**TO DO**
Could you copy the data below word for word, from the line with "Image resolution: width=1240" to the line with "Image resolution: width=600", including both of those lines? Omit the pictures.

**RECORDS FOR THE EXERCISE**
---------------

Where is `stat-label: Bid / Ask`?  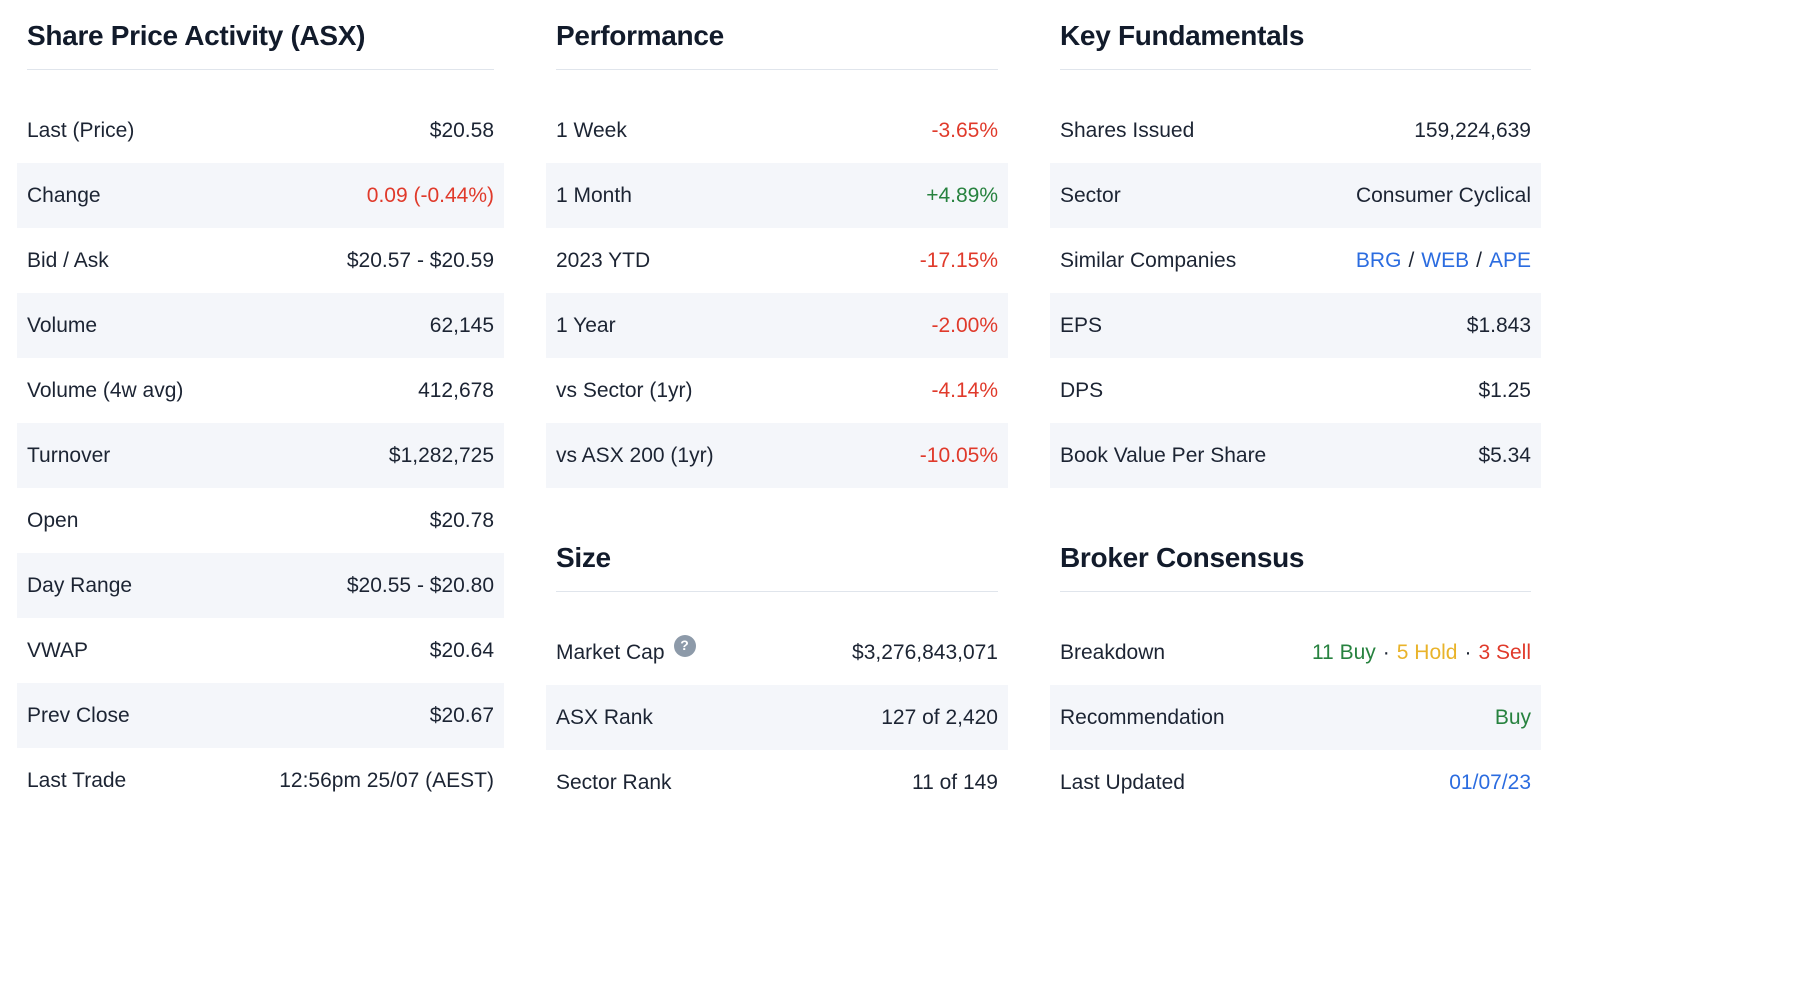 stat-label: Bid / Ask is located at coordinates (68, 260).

---------------

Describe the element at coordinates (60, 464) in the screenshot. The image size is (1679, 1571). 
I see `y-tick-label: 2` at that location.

---------------

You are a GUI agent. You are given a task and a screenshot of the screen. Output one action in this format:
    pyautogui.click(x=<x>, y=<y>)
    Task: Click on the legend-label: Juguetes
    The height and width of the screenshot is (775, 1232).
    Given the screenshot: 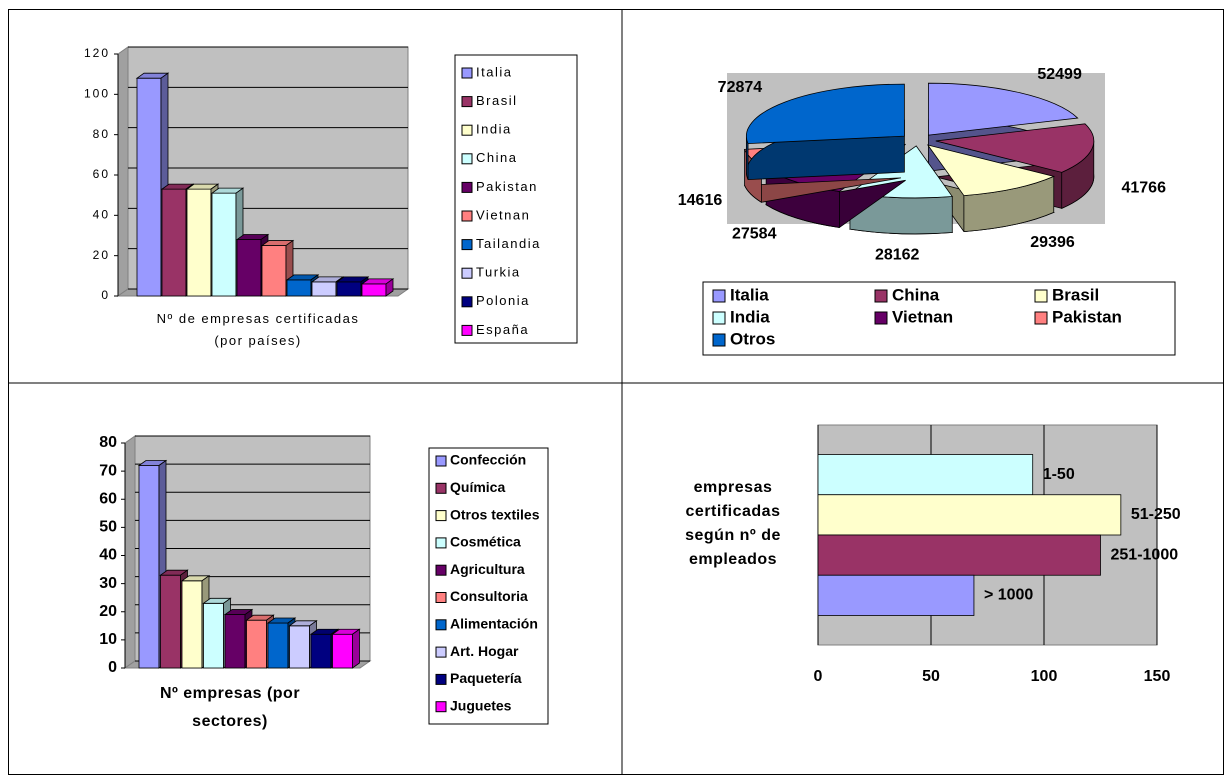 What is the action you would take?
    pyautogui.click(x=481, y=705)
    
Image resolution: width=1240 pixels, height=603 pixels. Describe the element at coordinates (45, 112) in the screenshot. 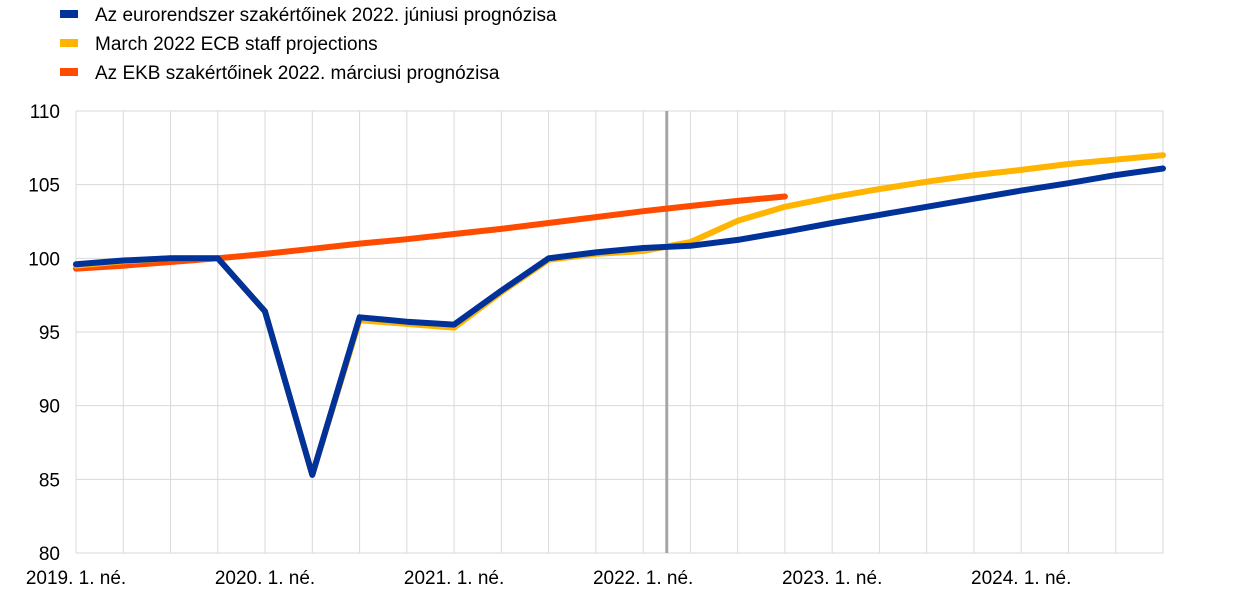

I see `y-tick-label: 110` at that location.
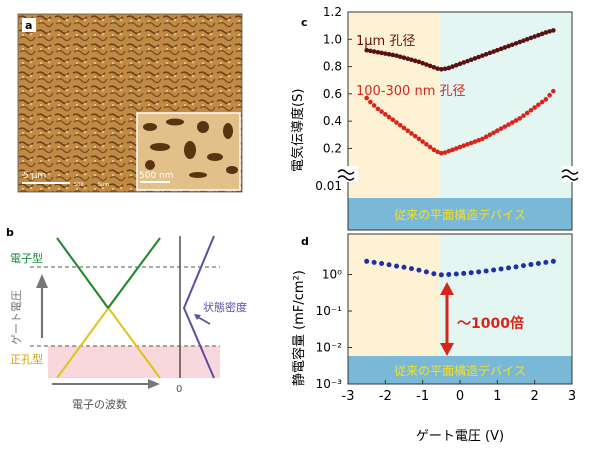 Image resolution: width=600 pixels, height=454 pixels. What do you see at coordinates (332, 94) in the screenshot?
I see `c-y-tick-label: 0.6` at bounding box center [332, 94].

---------------

**ANSWER TO THE PROBLEM**
Image resolution: width=1240 pixels, height=603 pixels. Describe the element at coordinates (45, 112) in the screenshot. 

I see `y-tick-label: 110` at that location.
 Image resolution: width=600 pixels, height=454 pixels. What do you see at coordinates (332, 94) in the screenshot?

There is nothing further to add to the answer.